There was an article in the Cincinnati Post recently, talking about Case's Men's Wear closing downtown. The clothing shop has been a fixture of downtown Maysville, Kentucky, for 39 years. The article talked about the closing in the greater context of Main Street America falling victim to the Wal-Marts of commercialization and the olden days of when men and women would dress up to just go out in public. If you were a man, you wore a suit, a woman, skirt and blouse, the article said.
It may be Wal-Mart that caused the closing of shops like Case's but it's a whole other trend that has led to people like myself dressing down. Dressing up is always the classier way to go. That hasn't changed. What chipped away at that idea was an individual's yearning to express themselves individually.

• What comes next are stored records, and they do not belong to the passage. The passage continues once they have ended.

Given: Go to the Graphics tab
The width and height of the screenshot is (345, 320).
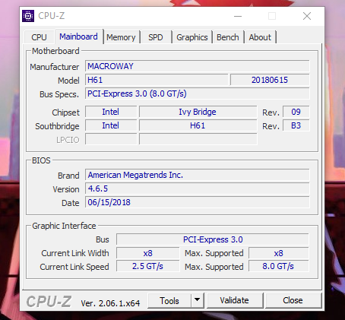Looking at the screenshot, I should point(192,37).
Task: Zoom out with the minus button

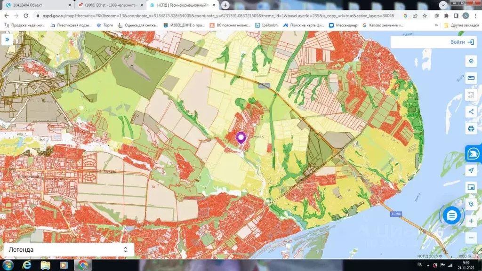Action: point(471,238)
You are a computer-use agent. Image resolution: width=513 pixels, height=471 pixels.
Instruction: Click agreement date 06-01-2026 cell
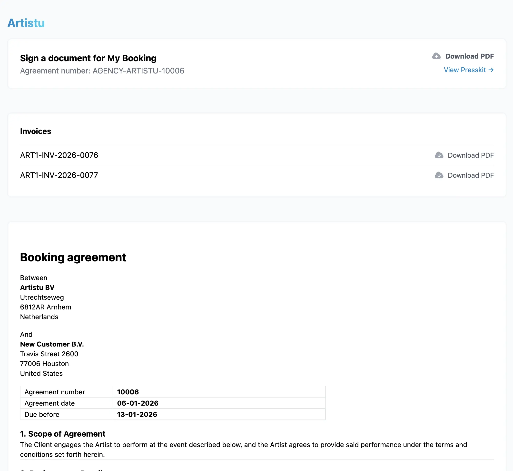138,403
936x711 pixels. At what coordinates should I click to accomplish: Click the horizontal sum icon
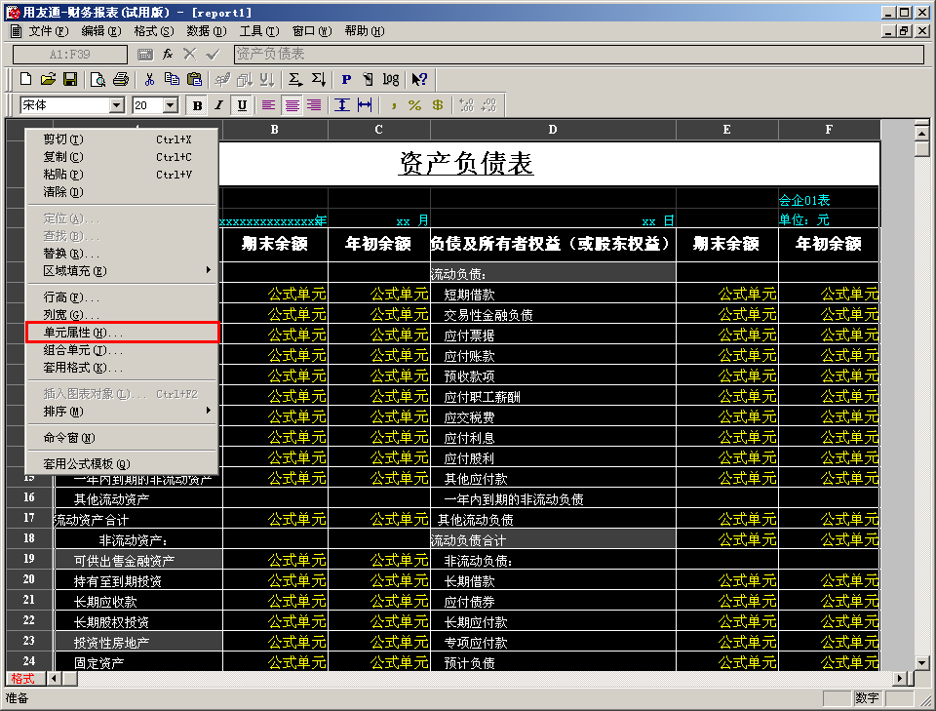(x=294, y=79)
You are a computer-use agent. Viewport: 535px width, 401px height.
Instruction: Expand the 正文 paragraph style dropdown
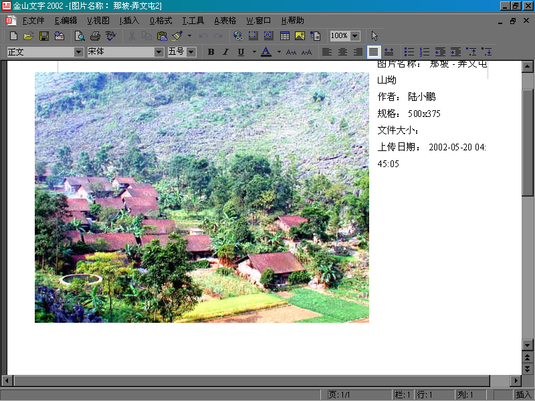click(x=79, y=51)
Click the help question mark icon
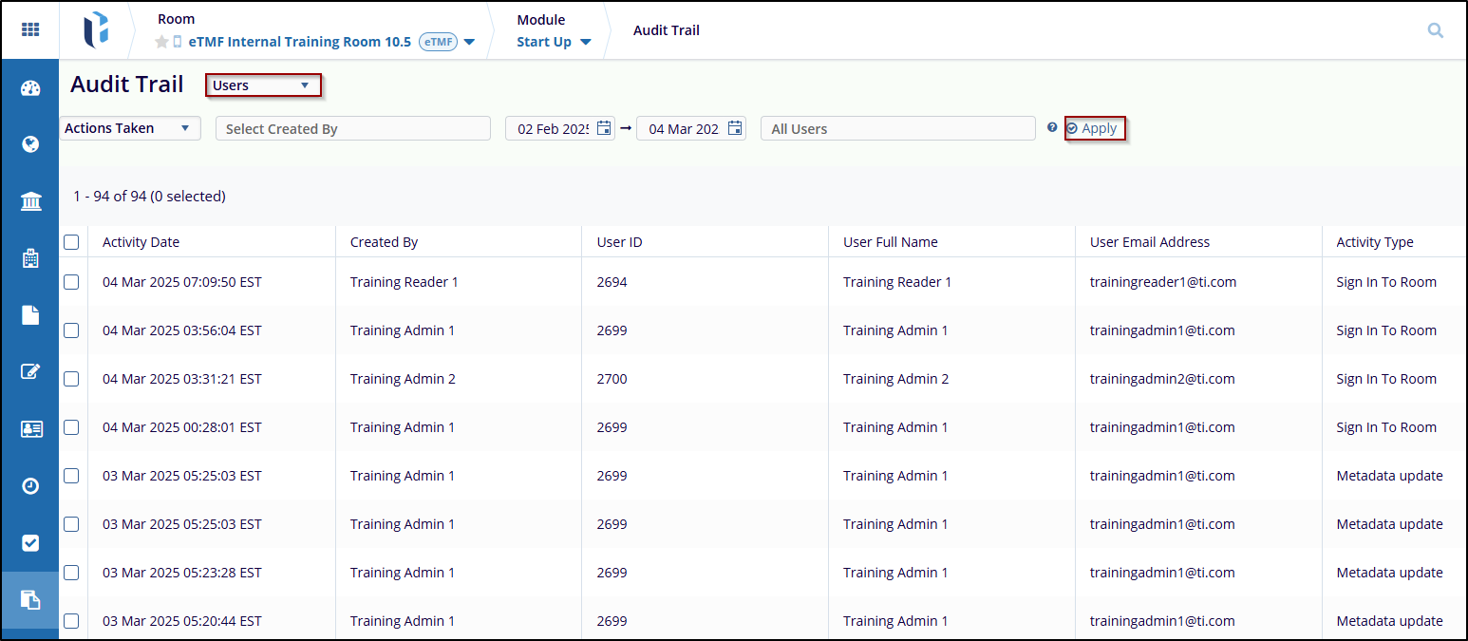Screen dimensions: 1468x641 [1052, 128]
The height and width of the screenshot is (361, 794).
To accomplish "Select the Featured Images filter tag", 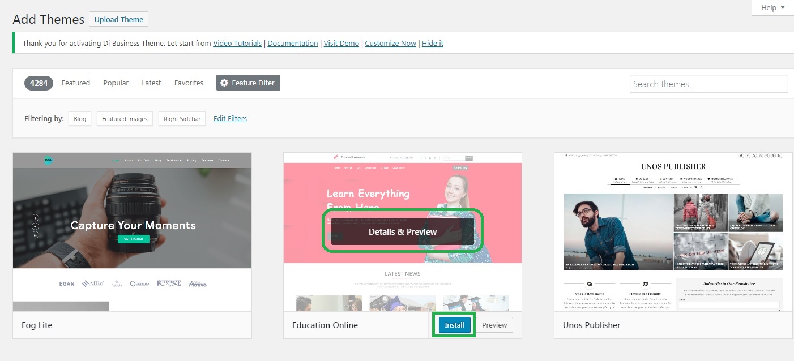I will pos(125,119).
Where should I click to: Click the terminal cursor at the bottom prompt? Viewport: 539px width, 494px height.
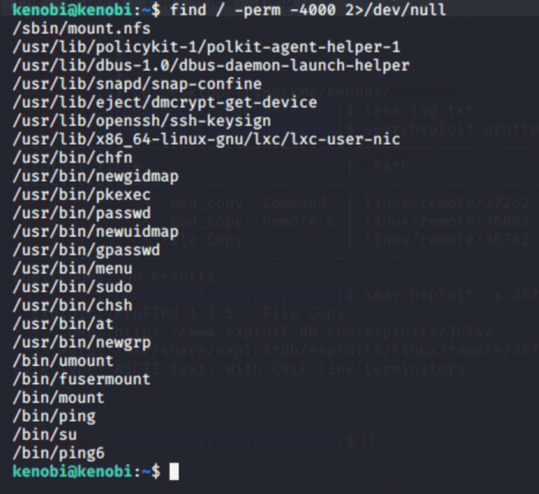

Instead of the IBM gray suit and tie, we have a multitude of ways an individual can express themselves, up to and including on the extreme end, Mimi from the Drew Carey show.
What we have really lost, and the article sort of conveys this, is a sense of communal spirit and identity. In our quest to find endless individual expression, we have lost the greater context of ourselves as individuals in a community of others. That's a real loss. Shops like Case's come and go, styles of fashion change with the times, but its not our fashion sense we have lost. We've lost each other.
What we need to find is not a better suit, or a better price. We need to augment our sense of self with a communal identity. That's what makes a town a town. As we move into the future, we need take with us that pearl from the past.